What Healthcare Can Learn From a Proud Data Parasite

The creator of a digital genetics database says it’s all about harmonization.

Some might call him a data parasite, but Paul Pavlidis, PhD, doesn’t mind. “It’s a slur that we now embrace,” he tells Healthcare Analytics News™. “It’s a good thing.”

He borrowed the title from a 2016 New England Journal of Medicine op-ed in which its editor-in-chief described the potential for “research parasites” to take advantage of an open data-sharing system, though forms of the label had been around before that article. So, what is a data parasite? “We don’t generate data; we just take it from other people,” says Pavlidis, a psychiatry professor at the University of British Columbia in Vancouver, Canada.

And that is a good thing: It’s researchers like him who scrutinize the work of others, ensuring information reliability and integrity, and examine data sets to identify other uses that the original investigators might have overlooked.

Data parasites may also compile disparate data and build new databases, like Pavlidis and his colleagues did when they created NeuroExpresso, a searchable, open-access, online repository of gene expression profiles for 36 types of brain cells, based on mouse data. Healthcare Analytics News™ caught up with Pavlidis late last year after he published a corresponding paper, “Cross-Laboratory Analysis of Brain Cell Type Transcriptomes with Applications to Interpretation of Bulk Tissue Data,” in the journal eNeuro.
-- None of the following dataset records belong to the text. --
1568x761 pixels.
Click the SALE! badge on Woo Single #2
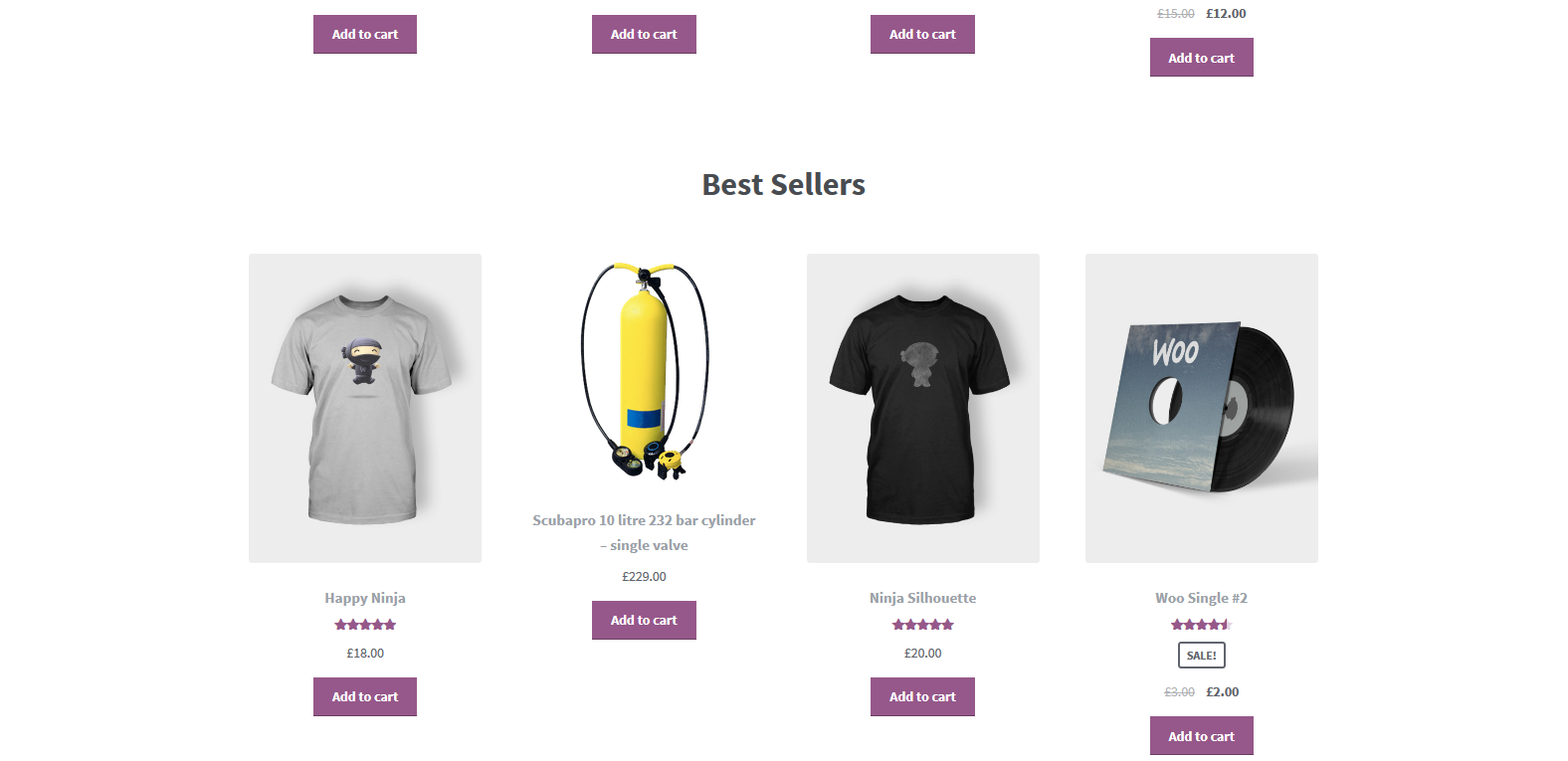click(1202, 656)
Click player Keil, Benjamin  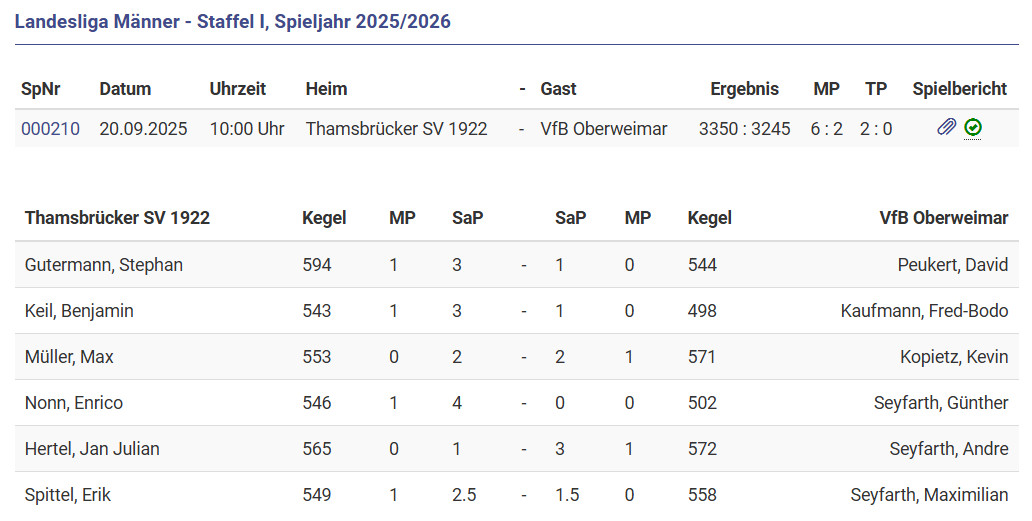tap(79, 311)
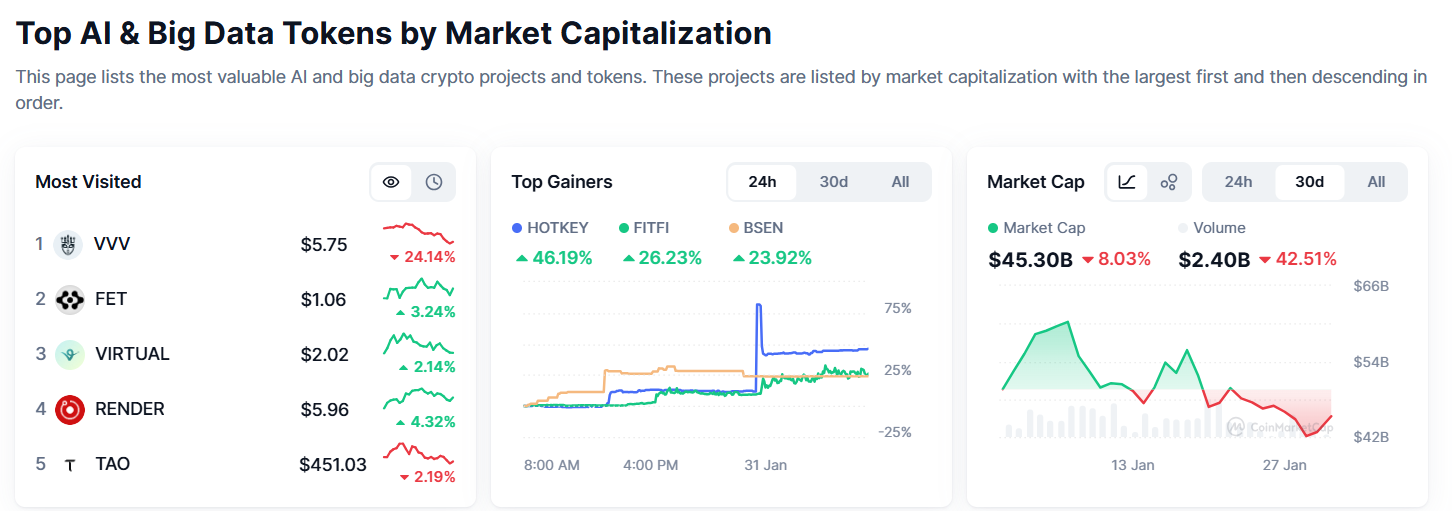Viewport: 1452px width, 511px height.
Task: Click the RENDER token logo icon
Action: point(69,409)
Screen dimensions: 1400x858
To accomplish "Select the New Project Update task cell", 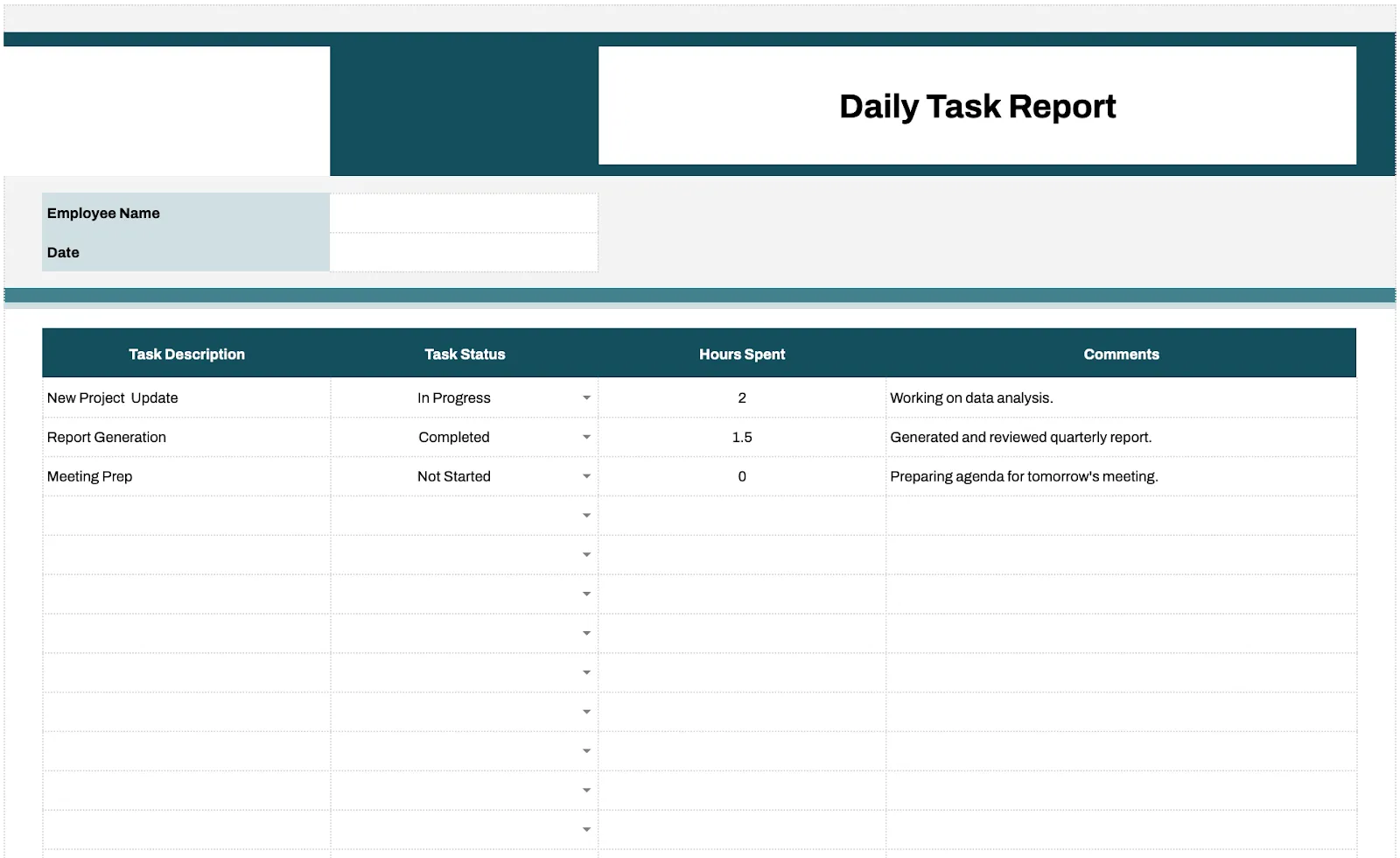I will tap(186, 397).
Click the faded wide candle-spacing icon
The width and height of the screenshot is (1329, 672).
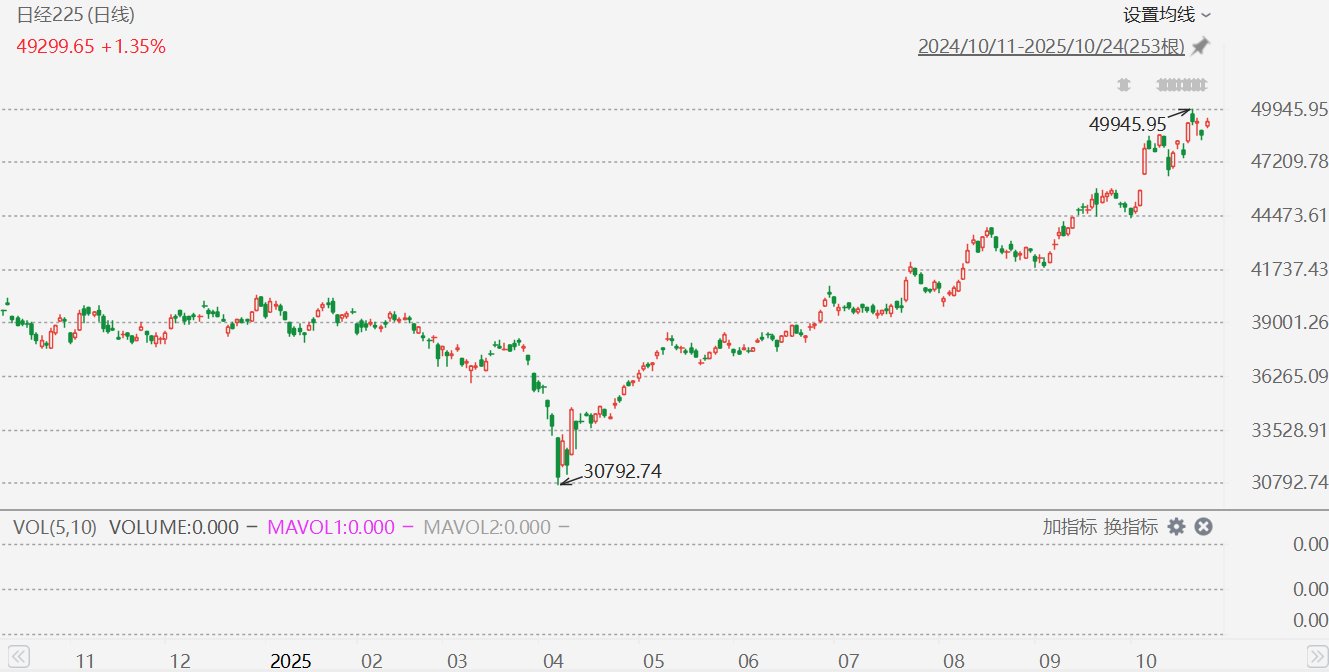coord(1181,84)
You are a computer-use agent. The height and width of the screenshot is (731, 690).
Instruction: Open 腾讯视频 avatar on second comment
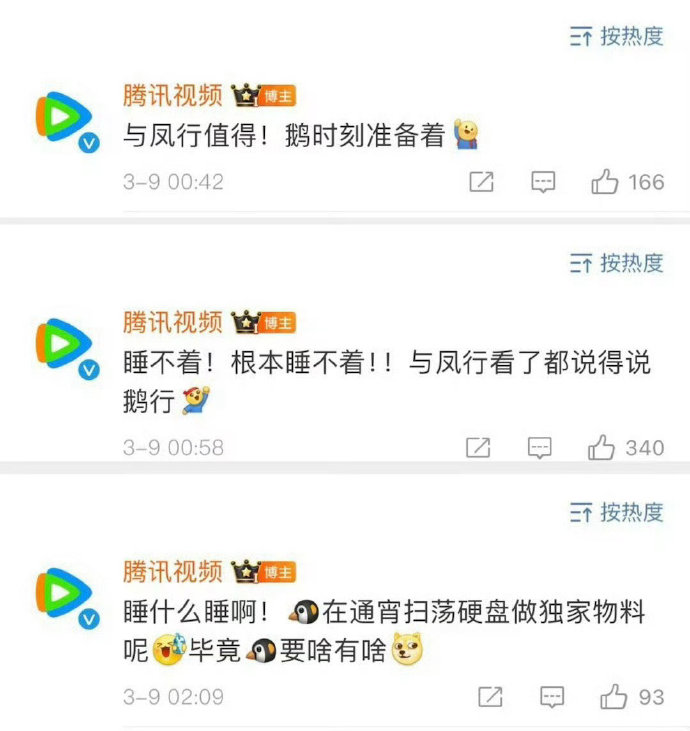pyautogui.click(x=67, y=347)
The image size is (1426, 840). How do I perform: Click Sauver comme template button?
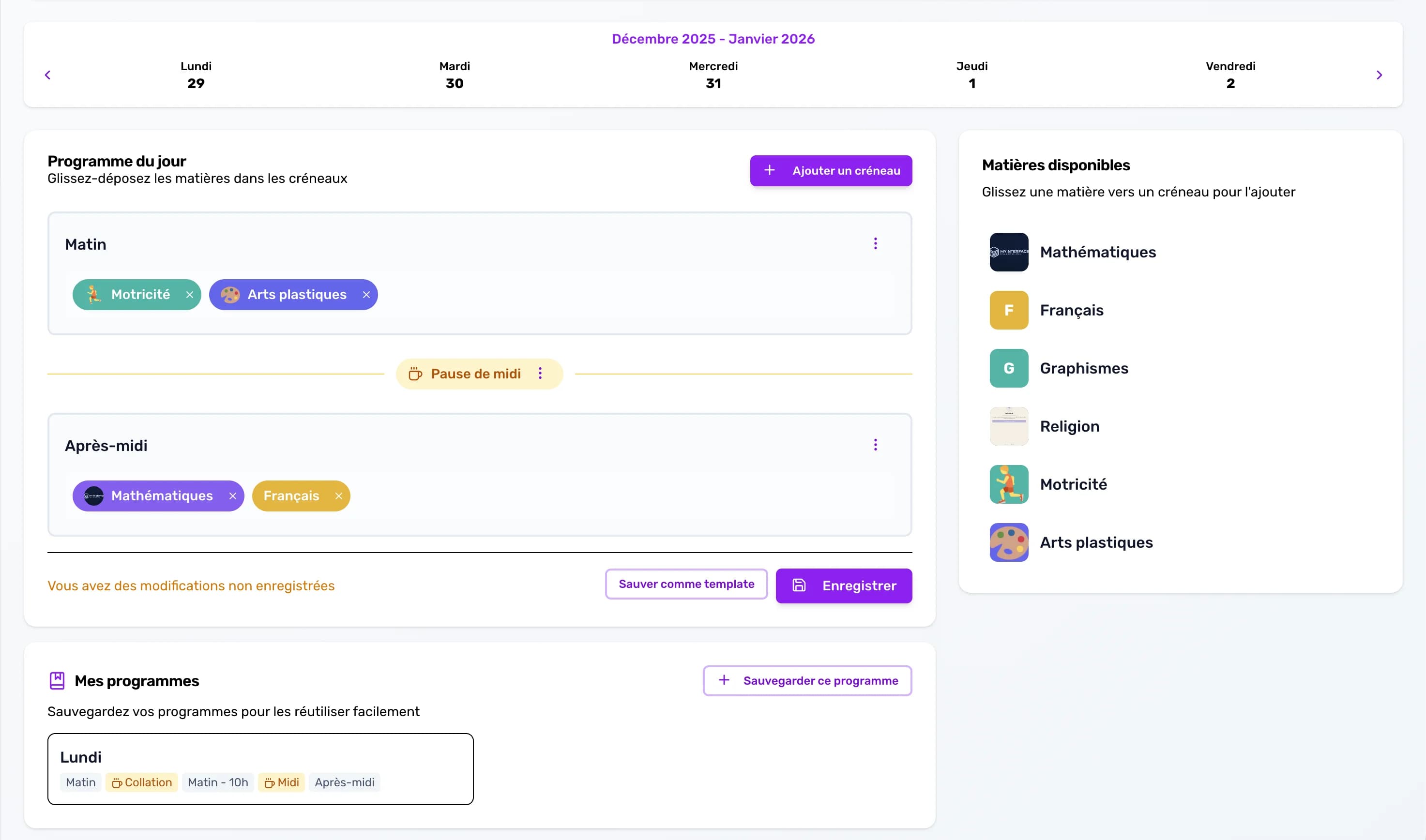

As the conversation progressed, it kept returning to 1 theme: What would a data parasite recommend? Do data parasites have any advice for this particular sort of institution or researcher or healthcare organization? So, as healthcare stakeholders of all backgrounds grapple with ever-growing piles of data on their plates—from electronic medical records, wearables, genes, lab tests, research, biospecimens, and more—what can they learn from someone who’s just far removed from the data-gathering work to see the strengths and flaws?

Go Public

When researchers and other healthcare institutions place de-identified information in public databases, it benefits future studies, Pavlidis says. NeuroExpresso drew much of its data from the Gene Expression Omnibus run by the National Center for Biotechnology Information. This is great for investigators who are generating data and want its value to be “greater than what they write in their own publication.”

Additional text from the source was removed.